In just three hours, the White House will host the latest, and arguably the most important, round of debt-reduction talks, and the pre-meeting positioning has already raised enough eyebrows to make the entire political world appear to be in a perpetual state of surprise.
The so-called Gang of 10 — Obama, Biden, Boehner, Reid, McConnell, Pelosi, Cantor, Durbin, Kyl, and Hoyer — will meet with just 26 days before a rather-inflexible deadline, at which point the United States government will exhaust its ability to pay its debts. But before the leaders sit down at the table, the trial balloons are already flying pretty high.
Up until now, the projected goal has been a deal that would reduce the debt by (roughly) $2.4 trillion over (roughly) 10 years. But President Obama, who spoke Tuesday about “a unique opportunity to do something big,” apparently intends to go even further, eyeing a $4 trillion deal.
And on how on earth could policymakers reach such an agreement? By Republicans taking revenue seriously.
The president’s renewed efforts follow what knowledgeable officials said was an overture from Mr. Boehner, who met secretly with Mr. Obama last weekend, to consider as much as $1 trillion in unspecified new revenues as part of an overhaul of tax laws….
And on how on earth could the White House get Republicans to consider $1 trillion in new revenues?
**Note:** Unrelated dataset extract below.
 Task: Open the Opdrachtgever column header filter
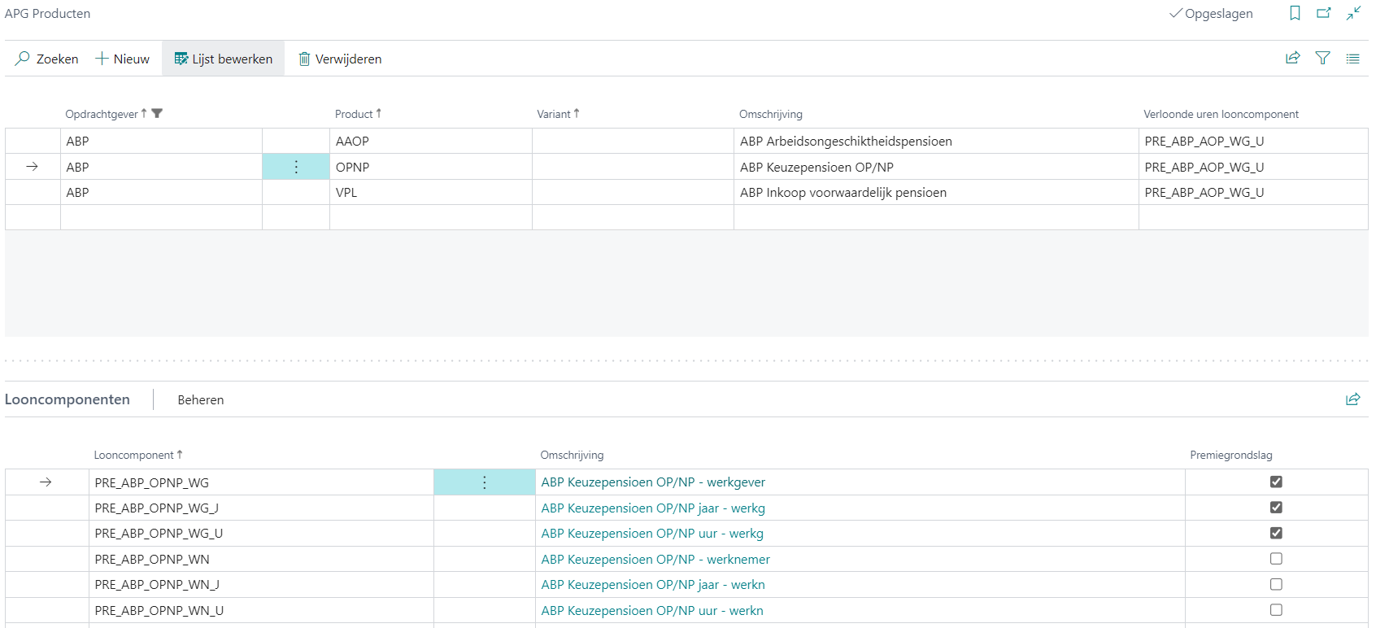157,114
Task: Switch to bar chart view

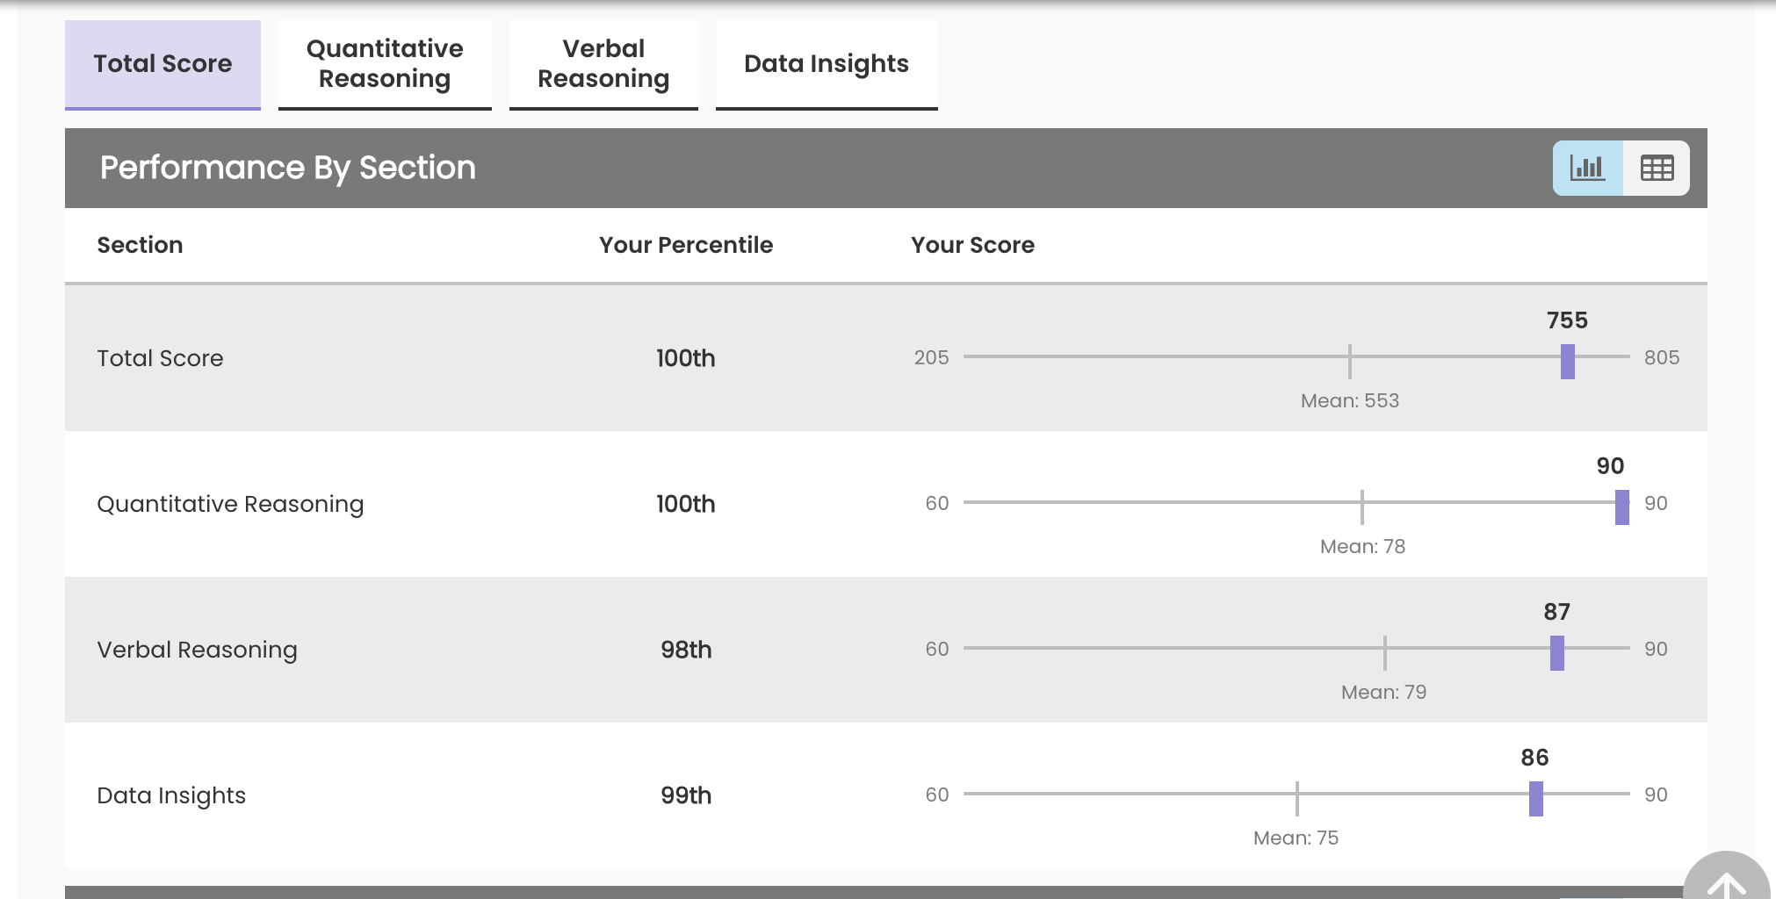Action: [x=1587, y=168]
By putting Medicare and Social Security on the table.
President Obama is pressing congressional leaders to consider a far-reaching debt-reduction plan that would force Democrats to accept major changes to Social Security and Medicare in exchange for Republican support for fresh tax revenue. […]
As part of his pitch, Obama is proposing significant reductions in Medicare spending and for the first time is offering to tackle the rising cost of Social Security, according to people in both parties with knowledge of the proposal.
This, in effect, is the Grand Bargain. In fact, it’s been the blueprint for the Grand Bargain (and the Gang of Six talks) since late last year: entitlements for revenue.
To state what’s painfully obvious, the details mean everything. We don’t know what kind of revenue, if any, Republicans would agree to, and we don’t know what kind of entitlement cuts the president is prepared to accept. There’s apparently some talk about means testing Medicare, but it’s hard to say whether that’s just scuttlebutt.
To be sure, if this is the deal that’s taking shape, it would serve as a stunning development, but at this point, I’d recommend caution and patience. Indeed, if I were a betting man, I’d say the most likely scenario is that these leaks are coming from the White House with the intention of making Republicans look even worse if the talks break down. “Democrats offered the GOP everything,” the argument will go, “and Republicans still said no.”
That said, if this is more than just posturing, and the basis for a $4 trillion deal really is coming together, it would be the sort of agreement that would “shake Washington to its foundation, raise howls from advocacy groups across the political spectrum, and, of course, mean real, difficult changes to peoples’ lives.”